EXTRACT (Extract Data Table)

The EXTRACT function of DBUTLTY reads a ddb table and writes it to the output data set in the specified sequence. EXTRACT outputs data in expanded form.
datacom151
The EXTRACT function of DBUTLTY reads a 
CA Datacom®/DB
 table and writes it to the output data set in the specified sequence. EXTRACT outputs data in expanded form.
 
More Information:
 
The following topics are discussed on this page:
 
 
When to Use EXTRACT
Use the EXTRACT function when you intend to process table information for use with the 
CA Datacom® Datadictionary™
 Record Migration Facility utility (DDRMFLM) in fixed-block format or for use outside the 
CA Datacom®
 environment. To back up a table in compressed form, use the BACKUP function for the entire data area that contains the table.
In Simplify mode, the function expects MUF to be enabled. This provides control and protection. If MUF is not enabled, this function should wait for MUF to enable. If you are required to execute the function without MUF enabled, for example if it is needed to allow restart to execute, the function must either follow a function that can only run with MUF not enabled or follow a function to acknowledge MUF is not enabled with SET OPTION1=MUF_NOT_ENABLED. It is possible (but not recommended) to use SET OPTION1=MUF_ENABLED_OR_DISABLED. The function without MULTUSE=YES and MUF enabled does not require or want the database to be closed. However, there must be no open URT for any table in the base, except that SEQ=PHYSICAL allows URT entries.
Extracting in Native Key Sequence
When not using Simplify or MUF is not enabled, an extract of a table in Native Key sequence without MULTUSE=YES requires that the database not be open for update by any copy of 
CA Datacom®/DB
. This protection helps ensure the successful retrieval of the data.

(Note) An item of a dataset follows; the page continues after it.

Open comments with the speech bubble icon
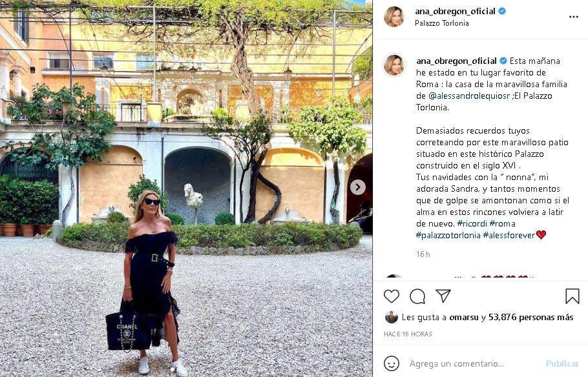This screenshot has width=588, height=377. point(417,296)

Multiple EXTRACTs may be executing at once with the same or different tables in the database. However, if two or more are executing within a single area, the completion of the first updates the Directory (CXX) to remove the fact that the area is being unloaded, which loses protection for any remaining EXTRACTs for an area. Therefore, to help ensure protection, only one table in an area should be done at one time.
An extract with MULTUSE=YES requires that the database be set in the MUF startup without ACCESS NOOPT. The database is opened for update during the EXTRACT, and that update protects the area containing the table to ensure a successful retrieval of the data.

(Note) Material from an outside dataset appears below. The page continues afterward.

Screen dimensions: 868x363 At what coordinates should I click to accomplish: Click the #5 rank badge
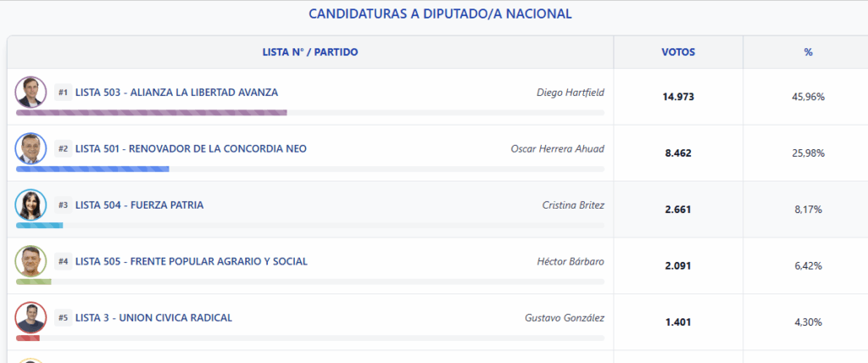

 With MULTUSE=YES, only one EXTRACT or BACKUP may be executing at one time within a single data area.
When using Native Key sequence you can do a parallel extract.
Extracting in Physical Key Sequence
With UPDATE=YES, the physical extract occurs with the rules as previously described (for Native Key sequence).
Without UPDATE=YES, the physical extract executes with few requirements and no protection. It was designed for the special case of extracting the data with I/O errors or during maintenance for a 
hot
 backup. With no protection, the data is the best that it is possible to get by reading what is on the DASD at the time it is read. This option should be executed when the submitter is watching or controlling other activity.
The EXTRACT function can also be used to verify the integrity of every data block in a data area. To activate this feature, code 'DUMMY' for the DDNAME= keyword value (DDNAME=DUMMY) and also code 'DUMMY' on the JCL DD statement (//DUMMY DD DUMMY).
If any block in the data area is determined to be invalid, the DBUTLTY execution terminates with a S000 U0004 abend. One DB13155W message is produced for each invalid data block found. SNAP dumps are produced for the first ten errors encountered. 
EXTRACT Output
The output contains all the records for the table in the sequence specified by the SEQ keyword. If the table is empty, the function creates a valid null output data set.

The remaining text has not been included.